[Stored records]
*** Block opens ***

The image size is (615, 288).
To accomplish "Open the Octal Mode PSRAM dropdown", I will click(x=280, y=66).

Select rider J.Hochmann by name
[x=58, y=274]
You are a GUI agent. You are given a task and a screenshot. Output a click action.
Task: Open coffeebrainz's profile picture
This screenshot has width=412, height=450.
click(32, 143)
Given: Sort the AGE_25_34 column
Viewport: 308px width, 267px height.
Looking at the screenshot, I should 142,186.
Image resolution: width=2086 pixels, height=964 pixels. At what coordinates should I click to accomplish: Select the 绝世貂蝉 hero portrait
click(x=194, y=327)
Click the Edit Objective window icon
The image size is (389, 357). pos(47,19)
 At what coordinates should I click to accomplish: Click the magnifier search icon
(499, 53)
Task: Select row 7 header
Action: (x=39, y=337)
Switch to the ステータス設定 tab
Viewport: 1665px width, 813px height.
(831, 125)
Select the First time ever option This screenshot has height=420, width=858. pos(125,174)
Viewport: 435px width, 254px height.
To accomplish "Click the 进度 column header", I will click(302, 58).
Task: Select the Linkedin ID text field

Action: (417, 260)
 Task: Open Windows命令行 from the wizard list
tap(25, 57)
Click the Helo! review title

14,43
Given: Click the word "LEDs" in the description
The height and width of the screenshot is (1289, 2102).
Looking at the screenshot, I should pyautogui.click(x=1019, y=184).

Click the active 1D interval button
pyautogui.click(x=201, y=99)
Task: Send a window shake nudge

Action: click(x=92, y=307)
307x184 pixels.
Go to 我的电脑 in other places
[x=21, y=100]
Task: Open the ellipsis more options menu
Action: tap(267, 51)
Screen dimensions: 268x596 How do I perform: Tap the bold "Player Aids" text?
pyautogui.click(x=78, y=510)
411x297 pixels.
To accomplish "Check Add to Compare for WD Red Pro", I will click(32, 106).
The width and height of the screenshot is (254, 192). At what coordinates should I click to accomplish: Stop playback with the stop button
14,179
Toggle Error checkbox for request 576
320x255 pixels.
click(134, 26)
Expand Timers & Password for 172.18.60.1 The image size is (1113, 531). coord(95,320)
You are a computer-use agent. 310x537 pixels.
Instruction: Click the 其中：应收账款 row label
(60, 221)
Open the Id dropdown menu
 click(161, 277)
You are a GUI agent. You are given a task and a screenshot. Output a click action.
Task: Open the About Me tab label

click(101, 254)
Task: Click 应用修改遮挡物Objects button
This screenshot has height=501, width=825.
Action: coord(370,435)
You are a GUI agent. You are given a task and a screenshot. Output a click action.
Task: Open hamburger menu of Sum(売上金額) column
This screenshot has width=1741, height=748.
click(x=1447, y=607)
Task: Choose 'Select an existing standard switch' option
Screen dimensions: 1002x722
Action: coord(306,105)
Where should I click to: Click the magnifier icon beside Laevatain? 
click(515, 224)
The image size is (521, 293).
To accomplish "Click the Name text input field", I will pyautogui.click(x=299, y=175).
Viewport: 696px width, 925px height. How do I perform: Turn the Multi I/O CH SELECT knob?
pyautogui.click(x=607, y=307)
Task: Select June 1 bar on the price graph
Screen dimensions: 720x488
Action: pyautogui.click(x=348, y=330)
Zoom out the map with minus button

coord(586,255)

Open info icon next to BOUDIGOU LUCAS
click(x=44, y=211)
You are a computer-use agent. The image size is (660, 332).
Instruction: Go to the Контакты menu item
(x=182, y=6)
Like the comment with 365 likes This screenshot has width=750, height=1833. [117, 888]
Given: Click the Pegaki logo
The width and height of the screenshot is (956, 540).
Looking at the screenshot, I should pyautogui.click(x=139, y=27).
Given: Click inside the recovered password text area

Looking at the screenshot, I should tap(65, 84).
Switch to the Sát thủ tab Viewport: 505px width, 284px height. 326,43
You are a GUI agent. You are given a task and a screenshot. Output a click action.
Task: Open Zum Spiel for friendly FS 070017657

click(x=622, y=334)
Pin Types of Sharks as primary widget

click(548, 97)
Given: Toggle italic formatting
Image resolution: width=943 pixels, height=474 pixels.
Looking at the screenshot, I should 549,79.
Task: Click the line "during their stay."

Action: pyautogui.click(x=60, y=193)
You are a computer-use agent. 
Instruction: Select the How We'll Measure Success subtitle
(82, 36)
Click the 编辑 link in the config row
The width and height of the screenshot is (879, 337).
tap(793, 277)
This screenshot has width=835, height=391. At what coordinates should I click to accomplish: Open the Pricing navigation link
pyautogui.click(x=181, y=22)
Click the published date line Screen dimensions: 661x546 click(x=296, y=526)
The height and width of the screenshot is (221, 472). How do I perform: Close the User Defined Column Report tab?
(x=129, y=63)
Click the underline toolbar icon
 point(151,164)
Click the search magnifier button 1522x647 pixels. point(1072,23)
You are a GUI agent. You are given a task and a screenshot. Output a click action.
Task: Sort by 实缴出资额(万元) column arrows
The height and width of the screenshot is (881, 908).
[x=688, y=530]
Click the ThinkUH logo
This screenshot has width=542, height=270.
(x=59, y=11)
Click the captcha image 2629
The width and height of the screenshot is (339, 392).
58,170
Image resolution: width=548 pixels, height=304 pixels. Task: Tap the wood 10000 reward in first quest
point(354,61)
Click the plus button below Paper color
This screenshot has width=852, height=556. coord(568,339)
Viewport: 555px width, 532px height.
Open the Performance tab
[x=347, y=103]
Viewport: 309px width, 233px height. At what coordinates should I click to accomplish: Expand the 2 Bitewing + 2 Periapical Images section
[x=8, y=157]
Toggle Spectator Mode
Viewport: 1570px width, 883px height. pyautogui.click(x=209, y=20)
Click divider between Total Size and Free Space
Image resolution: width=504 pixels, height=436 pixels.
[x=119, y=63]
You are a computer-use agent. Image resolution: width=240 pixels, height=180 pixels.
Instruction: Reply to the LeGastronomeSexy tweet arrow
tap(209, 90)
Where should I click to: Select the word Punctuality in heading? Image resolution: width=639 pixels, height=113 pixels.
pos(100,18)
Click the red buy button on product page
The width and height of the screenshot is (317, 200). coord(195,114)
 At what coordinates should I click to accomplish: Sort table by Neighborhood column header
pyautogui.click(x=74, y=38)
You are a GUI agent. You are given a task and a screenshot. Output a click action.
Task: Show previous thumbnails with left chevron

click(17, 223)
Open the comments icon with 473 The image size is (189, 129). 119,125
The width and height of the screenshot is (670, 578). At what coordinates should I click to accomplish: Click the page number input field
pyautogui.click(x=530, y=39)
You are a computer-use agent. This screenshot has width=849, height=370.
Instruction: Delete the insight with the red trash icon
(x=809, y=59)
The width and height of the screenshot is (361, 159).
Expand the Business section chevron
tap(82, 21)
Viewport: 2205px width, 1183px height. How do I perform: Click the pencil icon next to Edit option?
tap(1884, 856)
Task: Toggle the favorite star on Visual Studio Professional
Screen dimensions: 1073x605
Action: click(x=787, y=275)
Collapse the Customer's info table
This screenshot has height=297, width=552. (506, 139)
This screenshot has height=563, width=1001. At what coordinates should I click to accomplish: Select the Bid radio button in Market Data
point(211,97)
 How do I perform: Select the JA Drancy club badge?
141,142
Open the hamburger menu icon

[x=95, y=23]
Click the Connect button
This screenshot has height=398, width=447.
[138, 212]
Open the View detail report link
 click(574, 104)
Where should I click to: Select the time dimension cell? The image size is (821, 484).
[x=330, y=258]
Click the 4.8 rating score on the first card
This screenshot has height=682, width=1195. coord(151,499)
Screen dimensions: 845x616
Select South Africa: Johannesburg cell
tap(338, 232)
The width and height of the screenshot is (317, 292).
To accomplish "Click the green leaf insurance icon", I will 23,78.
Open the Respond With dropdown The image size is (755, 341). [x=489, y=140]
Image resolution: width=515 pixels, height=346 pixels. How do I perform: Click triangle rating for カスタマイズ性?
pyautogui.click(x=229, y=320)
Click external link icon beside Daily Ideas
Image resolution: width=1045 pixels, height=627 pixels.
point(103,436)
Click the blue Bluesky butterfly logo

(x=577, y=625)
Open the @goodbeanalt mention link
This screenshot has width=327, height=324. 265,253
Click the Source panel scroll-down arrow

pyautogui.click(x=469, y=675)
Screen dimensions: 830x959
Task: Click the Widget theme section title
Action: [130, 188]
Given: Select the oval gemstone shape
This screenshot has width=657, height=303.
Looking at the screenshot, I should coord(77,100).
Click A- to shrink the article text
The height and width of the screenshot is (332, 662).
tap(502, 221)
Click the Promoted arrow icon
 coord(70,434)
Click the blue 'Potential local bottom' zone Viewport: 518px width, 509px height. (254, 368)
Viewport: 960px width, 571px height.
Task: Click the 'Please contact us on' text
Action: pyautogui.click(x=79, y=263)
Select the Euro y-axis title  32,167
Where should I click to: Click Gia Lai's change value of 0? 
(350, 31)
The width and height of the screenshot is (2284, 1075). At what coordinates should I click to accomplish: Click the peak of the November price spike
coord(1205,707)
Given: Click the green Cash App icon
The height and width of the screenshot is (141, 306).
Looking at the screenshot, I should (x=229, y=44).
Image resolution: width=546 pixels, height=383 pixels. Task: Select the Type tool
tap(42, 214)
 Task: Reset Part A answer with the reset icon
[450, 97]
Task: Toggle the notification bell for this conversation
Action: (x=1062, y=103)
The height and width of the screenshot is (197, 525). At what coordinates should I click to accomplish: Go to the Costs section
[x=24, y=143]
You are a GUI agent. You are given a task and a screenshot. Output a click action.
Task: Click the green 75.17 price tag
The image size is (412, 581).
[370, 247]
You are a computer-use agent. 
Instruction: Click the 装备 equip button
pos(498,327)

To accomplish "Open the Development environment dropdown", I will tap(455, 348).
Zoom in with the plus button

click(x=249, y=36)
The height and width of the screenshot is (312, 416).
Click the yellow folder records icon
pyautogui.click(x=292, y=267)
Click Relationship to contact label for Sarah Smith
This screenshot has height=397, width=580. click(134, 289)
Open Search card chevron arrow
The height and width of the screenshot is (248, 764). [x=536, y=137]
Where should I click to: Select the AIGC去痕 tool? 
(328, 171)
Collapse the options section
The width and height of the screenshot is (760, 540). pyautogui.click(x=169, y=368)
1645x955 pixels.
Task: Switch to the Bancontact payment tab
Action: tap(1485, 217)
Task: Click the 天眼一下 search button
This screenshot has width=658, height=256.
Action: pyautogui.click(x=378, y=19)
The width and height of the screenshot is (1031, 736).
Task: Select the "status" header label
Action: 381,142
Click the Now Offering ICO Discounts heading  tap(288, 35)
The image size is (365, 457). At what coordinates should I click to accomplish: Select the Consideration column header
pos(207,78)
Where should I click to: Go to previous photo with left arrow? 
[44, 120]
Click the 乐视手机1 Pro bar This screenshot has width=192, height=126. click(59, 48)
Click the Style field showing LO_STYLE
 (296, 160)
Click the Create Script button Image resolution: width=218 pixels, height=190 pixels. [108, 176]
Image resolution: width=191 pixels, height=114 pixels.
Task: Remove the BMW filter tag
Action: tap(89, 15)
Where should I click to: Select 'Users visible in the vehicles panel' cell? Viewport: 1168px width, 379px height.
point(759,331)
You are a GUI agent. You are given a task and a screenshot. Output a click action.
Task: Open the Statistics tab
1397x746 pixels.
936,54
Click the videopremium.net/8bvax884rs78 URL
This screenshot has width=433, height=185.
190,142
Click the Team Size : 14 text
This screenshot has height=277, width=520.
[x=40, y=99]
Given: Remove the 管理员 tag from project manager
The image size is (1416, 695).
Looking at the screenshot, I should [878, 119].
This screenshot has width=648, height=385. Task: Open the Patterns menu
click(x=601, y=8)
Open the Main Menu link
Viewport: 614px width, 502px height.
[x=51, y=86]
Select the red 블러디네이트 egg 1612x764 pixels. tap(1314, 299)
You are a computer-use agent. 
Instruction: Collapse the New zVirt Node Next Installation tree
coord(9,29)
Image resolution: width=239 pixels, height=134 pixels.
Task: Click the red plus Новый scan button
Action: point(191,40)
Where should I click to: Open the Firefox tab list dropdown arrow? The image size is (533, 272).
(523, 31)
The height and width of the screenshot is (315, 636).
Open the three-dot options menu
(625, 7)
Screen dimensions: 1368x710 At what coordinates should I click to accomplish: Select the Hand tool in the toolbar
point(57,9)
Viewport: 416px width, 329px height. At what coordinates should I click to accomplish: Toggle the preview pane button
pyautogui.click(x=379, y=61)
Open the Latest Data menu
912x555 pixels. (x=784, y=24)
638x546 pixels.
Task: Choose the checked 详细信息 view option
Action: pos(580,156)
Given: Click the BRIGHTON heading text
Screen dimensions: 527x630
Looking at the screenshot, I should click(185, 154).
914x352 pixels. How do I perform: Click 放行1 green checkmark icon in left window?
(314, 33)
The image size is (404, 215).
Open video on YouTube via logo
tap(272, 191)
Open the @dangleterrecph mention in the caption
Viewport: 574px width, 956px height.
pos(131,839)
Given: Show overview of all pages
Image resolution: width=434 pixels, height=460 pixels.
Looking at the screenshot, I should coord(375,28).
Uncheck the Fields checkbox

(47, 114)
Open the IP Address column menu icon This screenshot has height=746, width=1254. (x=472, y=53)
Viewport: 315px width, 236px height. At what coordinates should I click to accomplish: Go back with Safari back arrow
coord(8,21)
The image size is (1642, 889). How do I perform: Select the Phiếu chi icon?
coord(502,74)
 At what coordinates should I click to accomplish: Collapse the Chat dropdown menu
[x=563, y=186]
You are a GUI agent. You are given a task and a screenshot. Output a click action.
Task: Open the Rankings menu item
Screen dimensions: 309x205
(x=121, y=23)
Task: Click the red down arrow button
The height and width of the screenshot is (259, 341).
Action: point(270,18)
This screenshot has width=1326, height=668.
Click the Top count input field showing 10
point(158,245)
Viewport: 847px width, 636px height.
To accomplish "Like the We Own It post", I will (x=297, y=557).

*** Block closes ***

AIM OF THE TASK
Go through the entries. Report every line that contains the word "computer".

TASK ANSWER
You are a computer-use agent. 310x537 pixels.
You are a computer-use agent. The image size is (660, 332).
You are a computer-use agent. 
You are a computer-use agent. Image resolution: width=240 pixels, height=180 pixels.
You are a computer-use agent. This screenshot has width=849, height=370.
You are a computer-use agent. 
You are a computer-use agent. 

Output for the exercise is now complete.